Text segment below:

We ranked it:
From a team of creatives who worked at Demand Media comes Tastemade, which one glib news wonk called “Machinima for food.” The aim here is to provide, via YouTube’s original channels initiative, a series of food-related programs; some of these morsels are created at the company’s 7,000 foot facility in Santa Monica with the others curated (I love/hate that word) by some sort of selection process that shows a lack of subject matter expertise — at least so far, to this fair-minded internet TV pundit.
Let’s be totally up-front here: I have sampled but one program — “Hilah’s Texas Kitchen” — so either my not-so-random choice is not representative of Tastemade’s vision for quality video fare or I am missing the point of this odd take on one of television’s classic programming genres. I chose Hilah Johnson’s show because she lives in Austin (as do I), one of our nation’s current food hot spots, which boasts a diverse pantheon of grubstake stars including Paul Qui (he of “Top Chef” victory fame) and Aaron Franklin of Franklin Barbecue, deemed by those who know (including me, pre-vegan) as Texas’ (therefore the nation’s) numero uno BBQ joint. I figgered (as we say down Texas way) that some of Austin’s cerebral, yet folksy, food charm would rub off on Miss Hilah, but alas, I was mistaken.

End of Text segment.

_To do_
• 1. From the Tastemade review, repeat the part that opens with the words containing "Let’s be totally" and closes with "I was mistaken.".
• 2. In the Tastemade review, what made the writer pick "Hilah's Texas Kitchen" as the program to sample? Answer in one to three sentences.

Provided records below:

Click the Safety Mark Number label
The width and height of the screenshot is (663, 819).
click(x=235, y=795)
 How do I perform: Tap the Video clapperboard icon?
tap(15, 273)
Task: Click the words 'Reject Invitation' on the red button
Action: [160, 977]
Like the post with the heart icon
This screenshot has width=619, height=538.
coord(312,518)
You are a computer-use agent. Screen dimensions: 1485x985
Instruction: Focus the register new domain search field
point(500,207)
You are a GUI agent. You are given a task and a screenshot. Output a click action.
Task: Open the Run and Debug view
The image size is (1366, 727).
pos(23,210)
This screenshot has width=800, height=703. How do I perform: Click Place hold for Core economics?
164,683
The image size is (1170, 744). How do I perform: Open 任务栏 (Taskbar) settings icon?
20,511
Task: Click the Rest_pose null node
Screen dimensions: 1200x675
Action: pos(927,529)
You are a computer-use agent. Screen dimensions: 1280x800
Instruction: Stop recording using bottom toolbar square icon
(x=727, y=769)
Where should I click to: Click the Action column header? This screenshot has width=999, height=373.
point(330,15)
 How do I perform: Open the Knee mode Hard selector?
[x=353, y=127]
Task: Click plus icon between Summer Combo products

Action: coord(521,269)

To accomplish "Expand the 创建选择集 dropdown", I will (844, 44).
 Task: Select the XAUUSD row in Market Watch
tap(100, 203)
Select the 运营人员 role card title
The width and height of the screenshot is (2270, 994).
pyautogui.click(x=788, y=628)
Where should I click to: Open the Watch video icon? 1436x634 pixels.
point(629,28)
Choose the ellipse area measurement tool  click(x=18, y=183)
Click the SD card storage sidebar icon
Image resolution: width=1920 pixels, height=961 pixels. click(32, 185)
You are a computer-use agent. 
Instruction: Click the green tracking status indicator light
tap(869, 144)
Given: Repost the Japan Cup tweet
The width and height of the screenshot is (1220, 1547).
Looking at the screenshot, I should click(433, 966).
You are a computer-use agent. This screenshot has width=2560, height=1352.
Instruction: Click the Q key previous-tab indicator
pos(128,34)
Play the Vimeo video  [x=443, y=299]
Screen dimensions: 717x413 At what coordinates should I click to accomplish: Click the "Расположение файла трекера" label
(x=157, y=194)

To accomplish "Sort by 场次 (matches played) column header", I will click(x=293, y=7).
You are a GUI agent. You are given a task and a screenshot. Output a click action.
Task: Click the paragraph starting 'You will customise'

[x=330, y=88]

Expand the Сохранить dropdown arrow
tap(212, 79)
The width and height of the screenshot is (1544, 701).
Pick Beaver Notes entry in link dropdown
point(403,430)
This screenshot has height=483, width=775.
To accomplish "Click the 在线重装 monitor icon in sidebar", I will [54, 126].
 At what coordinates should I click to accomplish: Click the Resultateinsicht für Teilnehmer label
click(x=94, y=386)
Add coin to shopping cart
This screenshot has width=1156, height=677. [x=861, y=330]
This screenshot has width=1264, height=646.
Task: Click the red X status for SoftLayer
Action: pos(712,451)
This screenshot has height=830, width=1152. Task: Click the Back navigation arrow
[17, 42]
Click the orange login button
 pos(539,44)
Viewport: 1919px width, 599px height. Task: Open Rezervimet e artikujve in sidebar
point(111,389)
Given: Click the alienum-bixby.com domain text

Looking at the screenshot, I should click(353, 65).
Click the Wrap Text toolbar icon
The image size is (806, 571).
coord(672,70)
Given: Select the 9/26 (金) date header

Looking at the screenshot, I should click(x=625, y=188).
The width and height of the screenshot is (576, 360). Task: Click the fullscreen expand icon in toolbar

End of Provided records.

_Per-task outputs_
• 1.
Let’s be totally up-front here: I have sampled but one program — “Hilah’s Texas Kitchen” — so either my not-so-random choice is not representative of Tastemade’s vision for quality video fare or I am missing the point of this odd take on one of television’s classic programming genres. I chose Hilah Johnson’s show because she lives in Austin (as do I), one of our nation’s current food hot spots, which boasts a diverse pantheon of grubstake stars including Paul Qui (he of “Top Chef” victory fame) and Aaron Franklin of Franklin Barbecue, deemed by those who know (including me, pre-vegan) as Texas’ (therefore the nation’s) numero uno BBQ joint. I figgered (as we say down Texas way) that some of Austin’s cerebral, yet folksy, food charm would rub off on Miss Hilah, but alas, I was mistaken.

• 2. The writer chose Hilah Johnson's show because she lives in Austin, as the writer does, and Austin is one of the nation's current food hot spots. The writer expected some of Austin's cerebral yet folksy food charm to have rubbed off on her.